Pour répondre à ta question : tu installe le système sur le SSD, perso, je l'utiliserai aussi comme disque de travail pour des applis lourdes comme Photoshop. Pour le stockage, tu utilise le disque dur : pour iPhoto, si ta bibliothèque est placée sur le disque dur (Alt au démarrage d'iPhoto pour indiquer où mettre la bibliothèque), tes photos seront bien évidemment stockées sur le disque dur, et pas sur le SSD.


----------



## Skwal1 (27 Octobre 2010)

Ok, c'est ce que je voulais savoir. Au final, je crois que je vais opter pour le deuxième disque. Le prix tourne vers les 100CHF et 70 pour le disque ssd. Donc plus économique et plus intéressant du point de vue performances.

Je te remercie de tes explications.

Bonne soirée


----------



## jowjow (20 Novembre 2010)

Bonjour ! je m'appelle Johanna, et je serait bientôt acquisitrice d'un macbook pro 15'.
Etant donné que je fais des études dans l'infographie, mes parents ont décidé de m'offrir un macbook pro à Noel.
On m'a conseillé de prendre *un SSD plutot qu'un HD*, cependant le prix s'élève pas mal, même avec le plus petit SSD, alors j'aurais aimé savoir si, achetant un mac avec HD, je pourrais l'an prochain par exemple, *changer moi-même le disc dur par un disc SSD*?
Je ne sais pas si c'était la même question posé précedemment... je ne souhaite pas avoir deux disc durs en fait, mais le changer carrement.

J'espère que vous pourrez m'aider!

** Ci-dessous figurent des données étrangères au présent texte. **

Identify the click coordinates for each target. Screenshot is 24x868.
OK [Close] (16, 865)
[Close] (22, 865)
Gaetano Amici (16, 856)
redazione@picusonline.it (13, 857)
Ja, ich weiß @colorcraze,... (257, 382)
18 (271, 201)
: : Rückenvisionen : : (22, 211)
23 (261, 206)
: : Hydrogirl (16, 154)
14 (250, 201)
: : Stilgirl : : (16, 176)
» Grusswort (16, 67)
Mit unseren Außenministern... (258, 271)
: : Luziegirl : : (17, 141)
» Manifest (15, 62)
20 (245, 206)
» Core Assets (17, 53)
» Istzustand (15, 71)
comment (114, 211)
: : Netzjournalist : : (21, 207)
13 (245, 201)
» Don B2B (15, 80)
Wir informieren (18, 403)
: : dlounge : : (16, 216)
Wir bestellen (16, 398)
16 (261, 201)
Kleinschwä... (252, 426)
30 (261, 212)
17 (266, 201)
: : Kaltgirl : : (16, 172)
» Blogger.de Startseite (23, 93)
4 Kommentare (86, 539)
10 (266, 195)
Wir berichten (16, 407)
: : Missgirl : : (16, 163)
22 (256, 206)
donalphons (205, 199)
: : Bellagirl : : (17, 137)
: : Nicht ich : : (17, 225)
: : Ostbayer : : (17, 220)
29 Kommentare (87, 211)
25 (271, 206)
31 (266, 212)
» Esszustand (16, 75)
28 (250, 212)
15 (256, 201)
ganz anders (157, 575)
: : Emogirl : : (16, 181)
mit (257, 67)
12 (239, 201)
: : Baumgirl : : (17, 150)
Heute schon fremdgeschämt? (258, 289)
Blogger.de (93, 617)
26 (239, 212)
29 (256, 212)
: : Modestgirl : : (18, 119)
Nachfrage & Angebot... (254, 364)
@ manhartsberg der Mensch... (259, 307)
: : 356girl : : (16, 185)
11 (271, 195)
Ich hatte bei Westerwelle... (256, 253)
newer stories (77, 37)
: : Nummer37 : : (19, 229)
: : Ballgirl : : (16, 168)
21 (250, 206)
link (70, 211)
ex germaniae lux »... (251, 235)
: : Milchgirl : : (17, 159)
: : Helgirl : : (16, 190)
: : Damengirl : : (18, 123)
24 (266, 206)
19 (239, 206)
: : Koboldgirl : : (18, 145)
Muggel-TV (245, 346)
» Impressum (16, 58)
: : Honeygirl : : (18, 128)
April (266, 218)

Merci beaucoup


----------



## fau6il (20 Novembre 2010)

jowjow a dit:


> j'aurais aimé savoir si, achetant un mac avec HD, je pourrais l'an prochain par exemple, *changer moi-même le disc dur par un disc SSD*?



_Affirmatif, avec un brin de patience! 
Ton DD interne, alors dans un boîtier externe, servira pour archivage ou/et sauvegardes. _


----------



## tranquille (20 Novembre 2010)

jowjow a dit:


> ... *changer moi-même le disc dur par un disc SSD*?
> 
> J'espère que vous pourrez m'aider! Merci beaucoup



Je confirme et voila un lien qui te montre que même un enfant de 13 ans peut le faire....

http://www.tranquillu.fr/

jj


----------



## fau6il (21 Novembre 2010)

tranquille a dit:


> Je confirme et voila un lien qui te montre que même un enfant de 13 ans peut le faire....
> 
> http://www.tranquillu.fr/
> 
> jj



_Je dirais même plus:         
 "Un jeu d'enfant!" _


----------



## jowjow (22 Novembre 2010)

Cool ! Merci Fau6il et Tranquille pour vos réponses ! Je pensais pas qu'on me répondrait aussi rapidement.
Je prendrai donc le modèle de base de Mac et j'attendrai que les prix des SSD baissent un peu ^^

Merci encore !! si j'ai d'autres questions je reviendrai par ici


----------